Qu’est-ce qui a fait qu’un jour, à l’aube d’une journée trépidante, je me suis dit, «c’est terminé pour moi»? Un projet, une date, un dernier bulletin de nouvelles, tout s’est aligné. En juillet 2010, je suis partie, un dernier au revoir sur le téléprompteur rédigé avec cœur, lu avec émotion.

Et à partir de ce jour, le chêne est devenu roseau. Fragile mais incassable. Prêt à affronter les intempéries.

J’ai traversé les océans pour vivre, avec ma famille, en Nouvelle-Calédonie. Au bout de deux semaines, la réalité m’a rattrapée : je suis retraitée! J’ai 46 ans, comment ai-je pu décider de me jeter dans le dalot ainsi?

Vite, il fallait retrouver un sens à cette inertie. C’est dans l’urgence que j’ai ainsi fait naître un blog, Gougounes et Talons hauts. Le quotidien d’une famille d’expatriés dans un paradis perdu au milieu du Pacifique.

J’y ai jeté, pêle-mêle, peurs, découvertes, réflexions…C’était maladroit mais sincère. J’ai ensuite poursuivi le récit avec ma caméra vidéo, alimentant ma chaîne YouTube. Je revois ces clips avec tendresse car ils mettent en scène une femme soignant, tant bien que mal, la rupture récente avec la salle des nouvelles. Je veux tellement exister à travers la lentille! Heureusement, les enfants, captés dans les moments les plus heureux de notre voyage, apportent douceur et authenticité.

Répandre ses états d’âme n’est pas un métier. Il fallait bien reprendre le chemin vers une carrière professionnelle après l’expatriation.

Et des carrières, il y en a eu! Des petites jobs payées à la semaine, des contrats sans lendemain. J’ai enfilé plusieurs remises à niveau jusqu’à décrocher la palme d’or dans le fonctionnariat municipal.

Gros salaire, grosse débâcle, grosse débarque.

Et hop! On remballe l’égo et on recommence.

Le frétillement intérieur des entrevues, je connais.

La joie fulgurante de l’embauche, je connais.

Le désenchantement hâtif, je connais.

Dans cet enchaînement où les hauts et les bas se fondent, la délivrance se pointe. Une forme d’effeuillage où tombent une à une toutes les ambitions.

Une question se pose alors, essentielle : quelle est ma mission dans le monde?

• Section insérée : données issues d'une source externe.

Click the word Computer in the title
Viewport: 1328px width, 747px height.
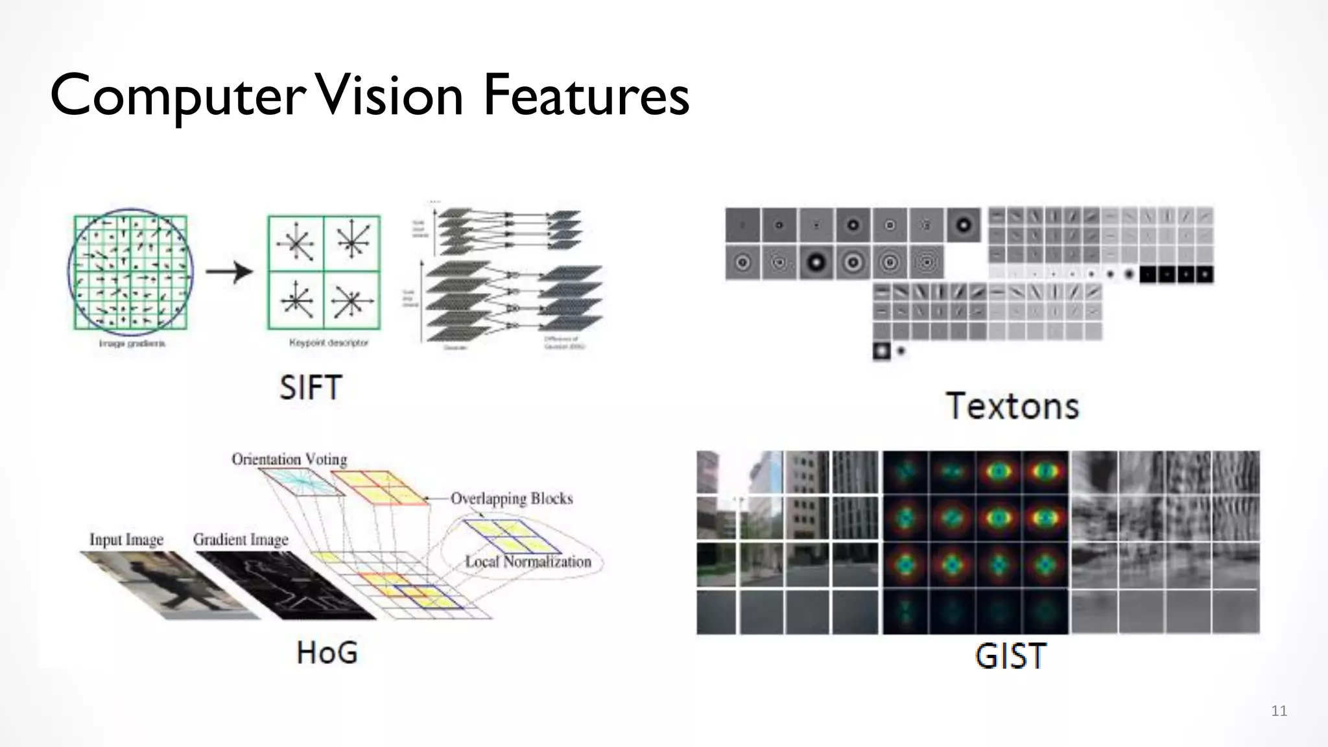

Pour certains, le simple fait de rapporter une pitance pour subvenir aux besoins alimentaires, c’est le nirvana. J’ai contemplé cette avenue, aspirée par l’exquise vacuité d’une job sans responsabilité à temps très partiel. Happée par le mouvement « I quit » qui pullule sur YouTube (oui, je cherche des solutions dans le bac des réseaux sociaux avec une frénésie qui m’exaspère). Une quête sans lendemain. Il y a encore en moi l’ombre d’une carriériste. Une carriériste fatiguée, c’est vrai, mais qui déploie encore des sursauts d’énergie.

Pour d’autres, il y a l’option de l’ultime défi professionnel assorti d’une récolte de cash frais, avantage indéniable pour la maigreur de mes REER. Je me suis rendue jusqu’à l’entretien d’embauche pour finalement me dégonfler dans le dernier droit. J’ai soufflé le chaud et le froid : « Oui, je veux travailler et j’ai une expérience béton. Au fait, est-ce que je peux avoir un mois de vacances? »

Le regard incrédule des RH, ça valait tout l’or du monde.

Et alors, qu’est-ce que je vais faire de ma vie? Il me revient alors l’image du roseau, agile, fragile. À l’aube de la soixantaine, l’énergie est rationnée et les belles journées d’été ne reviendront plus. Le temps est précieux. Tant qu’à s’investir du matin au soir, autant le faire en cochant tous les prérequis d’une rigoureuse grille d’analyse intitulée « CE QUE JE VEUX ».

Ce que je veux : multiplier les rapports humains, faire gicler la créativité, apporter un impact dans ma collectivité. Une petite vingtaine d’heures par semaine, pas plus. Entre la sieste, l’aquarelle et la broderie, l’écriture, la famille et les voyages, le temps s’effrite.

Rien pour satisfaire les fins de mois dans l’opulence mais juste assez pour ne pas plonger dans la marge. Un salaire qui impose de se poser 36 questions avant de sortir la carte bancaire. Comme dirait l’autre : « En as-tu vraiment besoin? »

95% du temps, la réponse est non.

C’est ma vie, mes choix, mes compromis. Et toi, est-ce qu’il y a de la place pour un rêve ou deux dans ta grille?

Le plus important du « ce-que-je-veux » : je veux durer sans être ce chêne. J’apprends à ployer comme un vaillant roseau.